[What the exercise asks]: Copy the items below, replacing every "This screenshot has" with "The capture has" and changing nothing else.

[Data for processing]:
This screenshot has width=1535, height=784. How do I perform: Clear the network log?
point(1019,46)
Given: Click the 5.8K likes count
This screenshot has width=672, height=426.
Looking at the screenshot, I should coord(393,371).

[Output below]:
The capture has width=1535, height=784. How do I perform: Clear the network log?
point(1019,46)
Given: Click the 5.8K likes count
The capture has width=672, height=426.
Looking at the screenshot, I should coord(393,371).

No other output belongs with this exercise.